A Note on Systems Integration
| Dick Langlois |
First let me apologize for being out of circulation for so long. I’ve been inundated with teaching and committee work this semester, but I hope to get back in the swing of things as the year winds down.
The New York Times had an interesting article the other day on a company called Super Micro Computer, a public family-run company in San Jose that puts together leading-edge servers and other hardware for clients that include eBay and Yahoo. The company sells high performance and speed, both the speed of the computer and the speed of the company in designing and delivering its products.
Whereas rivals long ago sent key design work to Asia to take advantage of cheaper, plentiful labor, Super Micro still relies on hundreds of expensive engineers working at its San Jose headquarters. These workers are charged with grabbing the latest and greatest components from suppliers and coming up with new designs months ahead of lumbering heavyweights like Hewlett-Packard and Dell.

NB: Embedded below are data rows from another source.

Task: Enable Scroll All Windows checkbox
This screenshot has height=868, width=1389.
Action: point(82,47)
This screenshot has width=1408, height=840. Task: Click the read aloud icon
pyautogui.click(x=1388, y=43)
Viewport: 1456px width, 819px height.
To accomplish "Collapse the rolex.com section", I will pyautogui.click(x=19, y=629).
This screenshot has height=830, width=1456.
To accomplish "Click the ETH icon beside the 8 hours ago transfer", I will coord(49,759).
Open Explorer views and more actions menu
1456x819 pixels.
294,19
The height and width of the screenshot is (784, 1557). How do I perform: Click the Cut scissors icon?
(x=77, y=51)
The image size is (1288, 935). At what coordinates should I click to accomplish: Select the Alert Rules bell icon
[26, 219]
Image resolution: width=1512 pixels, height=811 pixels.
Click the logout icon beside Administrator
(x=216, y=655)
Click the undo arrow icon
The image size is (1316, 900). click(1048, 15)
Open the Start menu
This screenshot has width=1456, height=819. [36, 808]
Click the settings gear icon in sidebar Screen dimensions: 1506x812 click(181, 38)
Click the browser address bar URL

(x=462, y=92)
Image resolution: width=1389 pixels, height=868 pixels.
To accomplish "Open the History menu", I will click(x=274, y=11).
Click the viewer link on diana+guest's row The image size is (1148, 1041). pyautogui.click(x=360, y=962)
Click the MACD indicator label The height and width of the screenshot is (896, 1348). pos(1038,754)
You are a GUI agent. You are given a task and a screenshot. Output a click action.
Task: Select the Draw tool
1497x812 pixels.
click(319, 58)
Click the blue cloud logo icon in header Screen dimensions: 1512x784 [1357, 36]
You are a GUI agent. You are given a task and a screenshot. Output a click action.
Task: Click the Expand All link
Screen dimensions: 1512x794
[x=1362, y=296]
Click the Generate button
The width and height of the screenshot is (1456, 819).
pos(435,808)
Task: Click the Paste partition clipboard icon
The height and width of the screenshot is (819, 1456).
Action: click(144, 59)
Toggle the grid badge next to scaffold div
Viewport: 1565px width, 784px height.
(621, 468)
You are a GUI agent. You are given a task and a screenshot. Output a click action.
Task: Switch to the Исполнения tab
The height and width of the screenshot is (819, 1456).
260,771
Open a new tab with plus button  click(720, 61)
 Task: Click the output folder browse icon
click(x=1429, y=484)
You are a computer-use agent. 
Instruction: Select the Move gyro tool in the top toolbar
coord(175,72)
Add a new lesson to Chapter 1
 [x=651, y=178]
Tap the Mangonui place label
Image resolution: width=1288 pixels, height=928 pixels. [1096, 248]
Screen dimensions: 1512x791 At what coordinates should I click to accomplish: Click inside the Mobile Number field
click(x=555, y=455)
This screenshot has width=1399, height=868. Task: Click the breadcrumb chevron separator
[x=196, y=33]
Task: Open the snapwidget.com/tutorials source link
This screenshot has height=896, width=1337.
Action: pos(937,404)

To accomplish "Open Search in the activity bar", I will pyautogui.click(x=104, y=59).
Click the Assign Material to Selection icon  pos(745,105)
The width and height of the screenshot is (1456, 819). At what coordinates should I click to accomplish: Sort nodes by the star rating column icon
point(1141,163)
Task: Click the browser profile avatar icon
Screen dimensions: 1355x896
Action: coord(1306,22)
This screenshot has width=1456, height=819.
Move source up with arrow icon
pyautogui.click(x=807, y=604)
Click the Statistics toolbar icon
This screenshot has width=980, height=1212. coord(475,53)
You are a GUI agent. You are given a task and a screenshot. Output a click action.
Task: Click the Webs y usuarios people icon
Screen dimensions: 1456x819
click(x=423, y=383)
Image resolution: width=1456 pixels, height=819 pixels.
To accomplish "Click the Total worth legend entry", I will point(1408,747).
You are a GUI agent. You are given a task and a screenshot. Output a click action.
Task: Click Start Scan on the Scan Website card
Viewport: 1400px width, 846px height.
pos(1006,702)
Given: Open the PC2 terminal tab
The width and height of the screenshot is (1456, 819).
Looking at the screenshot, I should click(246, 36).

Clayton Christensen and his coauthors have argued that a premium on high performance calls for vertical integration and systemic integration in order to fine tune and customize systems, whereas a premium on cost reduction leads to modularity, standardization, and vertical disintegration. The Super Micro case seems to question this conclusion. On the one hand, the company emphasizes design and produces customized units. On the other hand, however, the company is really just a systems integrator — not a vertically integrated company — whose advantage lies in discovering and making use of the innovation of others. In Carliss Baldwin’s phrase, the company “leverages modularity” along the performance margin in much the same way that Dell does (or at least once did) along the cost margin. My conjecture is that, the more inherently modular (whatever that means) the product is, the more systemic integration can be squeezed into a single independent stage of production (systems integration) and the less necessary is genuine vertical integration — even when performance is what matters.